■ Consigne 1
Dans l'extrait sur le viol collectif à Casablanca, relevez toutes les réactions de la victime décrites dans la vidéo.

+++ Extrait de page +++

Le viol en réunion d'une jeune femme par un groupe d’adolescents à bord d’un bus à Casablanca, relance au Maroc le débat sur le harcèlement et les violences envers les femmes dans l’espace public. Pour Jamal Khalil, professeur de sociologie à Casablanca, "on n'a pas encore réglé la question de la femme à l'extérieur de la maison".
D'après les derniers éléments de l'enquête, il subsiste une confusion autour de l'identité de la victime du viol collectif.
Le Maroc demeure sous le choc après la diffusion d’une vidéo montrant le viol collectif d’une femme à l’arrière d’un bus par un groupe de mineurs à Casablanca. Au cours de 57 interminables secondes, qui se déroulent en pleine journée, on assiste à une scène insoutenable, filmée à l’aide d’un smartphone. On y voit une jeune femme se faire sauvagement agresser par quatre individus. Ils la dénudent violemment, lui touchent les parties intimes, tout en éructant de rires sardoniques. La victime, elle, est en pleurs. Elle hurle, se débat et supplie sans discontinuer qu’on la laisse partir, dans l’indifférence totale du chauffeur qui poursuit sa course.

+++

■ Consigne 2
Reproduisez à l'identique les lignes de données, de la toute première jusqu'à celle qui contient "Action: (x=629, y=16)", cette dernière comprise.

+++ Lignes de données +++

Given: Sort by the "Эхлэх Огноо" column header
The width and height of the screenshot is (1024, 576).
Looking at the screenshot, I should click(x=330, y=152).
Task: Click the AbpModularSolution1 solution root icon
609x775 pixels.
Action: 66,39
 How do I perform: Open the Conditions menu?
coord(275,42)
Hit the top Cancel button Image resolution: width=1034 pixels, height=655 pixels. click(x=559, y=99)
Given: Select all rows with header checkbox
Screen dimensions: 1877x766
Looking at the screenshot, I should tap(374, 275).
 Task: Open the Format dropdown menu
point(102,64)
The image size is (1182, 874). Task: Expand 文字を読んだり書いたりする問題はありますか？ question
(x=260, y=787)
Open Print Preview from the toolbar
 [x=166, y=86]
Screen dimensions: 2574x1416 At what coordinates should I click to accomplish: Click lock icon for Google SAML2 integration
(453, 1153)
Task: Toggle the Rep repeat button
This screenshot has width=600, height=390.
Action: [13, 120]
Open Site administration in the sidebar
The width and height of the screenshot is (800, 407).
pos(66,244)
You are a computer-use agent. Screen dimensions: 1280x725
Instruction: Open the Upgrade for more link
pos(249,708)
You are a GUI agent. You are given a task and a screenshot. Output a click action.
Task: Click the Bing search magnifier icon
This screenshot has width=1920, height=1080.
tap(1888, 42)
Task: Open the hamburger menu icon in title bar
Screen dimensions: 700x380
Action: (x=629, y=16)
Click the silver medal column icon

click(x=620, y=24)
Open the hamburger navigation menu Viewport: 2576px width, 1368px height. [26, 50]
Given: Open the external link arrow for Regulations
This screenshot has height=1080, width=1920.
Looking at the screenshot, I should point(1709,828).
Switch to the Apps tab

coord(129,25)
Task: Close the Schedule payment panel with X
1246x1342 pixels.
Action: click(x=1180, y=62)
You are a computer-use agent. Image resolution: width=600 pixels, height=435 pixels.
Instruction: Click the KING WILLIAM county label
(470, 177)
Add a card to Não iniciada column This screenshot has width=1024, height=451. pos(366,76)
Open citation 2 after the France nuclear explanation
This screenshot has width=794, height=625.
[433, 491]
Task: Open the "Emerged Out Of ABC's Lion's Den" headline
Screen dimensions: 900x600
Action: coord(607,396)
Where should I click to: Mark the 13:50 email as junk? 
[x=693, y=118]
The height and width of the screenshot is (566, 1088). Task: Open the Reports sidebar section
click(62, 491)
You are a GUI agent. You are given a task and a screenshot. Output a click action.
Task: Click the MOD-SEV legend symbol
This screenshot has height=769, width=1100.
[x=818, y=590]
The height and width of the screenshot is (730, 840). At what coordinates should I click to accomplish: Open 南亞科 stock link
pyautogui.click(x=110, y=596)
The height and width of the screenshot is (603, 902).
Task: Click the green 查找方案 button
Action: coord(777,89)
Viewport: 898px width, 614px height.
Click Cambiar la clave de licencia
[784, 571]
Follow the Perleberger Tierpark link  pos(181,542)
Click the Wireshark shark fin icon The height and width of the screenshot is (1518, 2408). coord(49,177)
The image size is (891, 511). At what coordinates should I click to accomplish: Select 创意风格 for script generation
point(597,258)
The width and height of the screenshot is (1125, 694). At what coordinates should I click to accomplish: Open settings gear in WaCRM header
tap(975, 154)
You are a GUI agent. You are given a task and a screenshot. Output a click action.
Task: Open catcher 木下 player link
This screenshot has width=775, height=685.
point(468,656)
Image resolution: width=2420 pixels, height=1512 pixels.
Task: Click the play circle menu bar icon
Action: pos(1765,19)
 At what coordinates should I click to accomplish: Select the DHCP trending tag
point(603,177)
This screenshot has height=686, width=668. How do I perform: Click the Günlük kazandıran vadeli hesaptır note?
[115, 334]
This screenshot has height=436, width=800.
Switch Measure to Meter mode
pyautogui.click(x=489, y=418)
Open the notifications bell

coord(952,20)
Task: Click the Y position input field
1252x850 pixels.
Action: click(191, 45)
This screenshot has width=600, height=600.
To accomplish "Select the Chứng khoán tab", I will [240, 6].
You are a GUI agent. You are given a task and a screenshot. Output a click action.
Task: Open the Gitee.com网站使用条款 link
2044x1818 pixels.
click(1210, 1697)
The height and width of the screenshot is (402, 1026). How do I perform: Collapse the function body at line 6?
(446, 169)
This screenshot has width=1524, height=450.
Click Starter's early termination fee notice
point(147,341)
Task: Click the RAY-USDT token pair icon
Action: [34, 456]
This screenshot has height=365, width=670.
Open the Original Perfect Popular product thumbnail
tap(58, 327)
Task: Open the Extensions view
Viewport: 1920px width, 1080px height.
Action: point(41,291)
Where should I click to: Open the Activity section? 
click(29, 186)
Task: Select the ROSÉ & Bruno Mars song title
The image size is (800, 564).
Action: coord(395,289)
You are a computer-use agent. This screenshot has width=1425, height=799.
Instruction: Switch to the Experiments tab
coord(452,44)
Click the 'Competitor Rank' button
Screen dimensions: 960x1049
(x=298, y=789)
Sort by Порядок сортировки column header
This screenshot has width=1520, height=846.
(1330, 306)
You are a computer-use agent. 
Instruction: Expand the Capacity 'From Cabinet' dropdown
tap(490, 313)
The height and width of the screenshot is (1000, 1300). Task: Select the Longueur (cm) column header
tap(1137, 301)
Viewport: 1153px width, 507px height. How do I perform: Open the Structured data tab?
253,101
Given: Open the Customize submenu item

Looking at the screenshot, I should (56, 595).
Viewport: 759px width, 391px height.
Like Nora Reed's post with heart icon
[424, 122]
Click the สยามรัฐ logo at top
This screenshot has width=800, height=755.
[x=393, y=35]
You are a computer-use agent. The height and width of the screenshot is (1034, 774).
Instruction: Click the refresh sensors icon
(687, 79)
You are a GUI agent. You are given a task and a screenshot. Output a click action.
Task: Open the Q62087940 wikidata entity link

+++

■ Réponse 1
Elle est en pleurs ; elle hurle ; elle se débat ; elle supplie sans discontinuer qu'on la laisse partir.

■ Réponse 2
Given: Sort by the "Эхлэх Огноо" column header
The width and height of the screenshot is (1024, 576).
Looking at the screenshot, I should click(x=330, y=152).
Task: Click the AbpModularSolution1 solution root icon
609x775 pixels.
Action: 66,39
 How do I perform: Open the Conditions menu?
coord(275,42)
Hit the top Cancel button Image resolution: width=1034 pixels, height=655 pixels. click(x=559, y=99)
Given: Select all rows with header checkbox
Screen dimensions: 1877x766
Looking at the screenshot, I should tap(374, 275).
 Task: Open the Format dropdown menu
point(102,64)
The image size is (1182, 874). Task: Expand 文字を読んだり書いたりする問題はありますか？ question
(x=260, y=787)
Open Print Preview from the toolbar
 [x=166, y=86]
Screen dimensions: 2574x1416 At what coordinates should I click to accomplish: Click lock icon for Google SAML2 integration
(453, 1153)
Task: Toggle the Rep repeat button
This screenshot has width=600, height=390.
Action: [13, 120]
Open Site administration in the sidebar
The width and height of the screenshot is (800, 407).
pos(66,244)
You are a computer-use agent. Screen dimensions: 1280x725
Instruction: Open the Upgrade for more link
pos(249,708)
You are a GUI agent. You are given a task and a screenshot. Output a click action.
Task: Click the Bing search magnifier icon
This screenshot has width=1920, height=1080.
tap(1888, 42)
Task: Open the hamburger menu icon in title bar
Screen dimensions: 700x380
Action: (x=629, y=16)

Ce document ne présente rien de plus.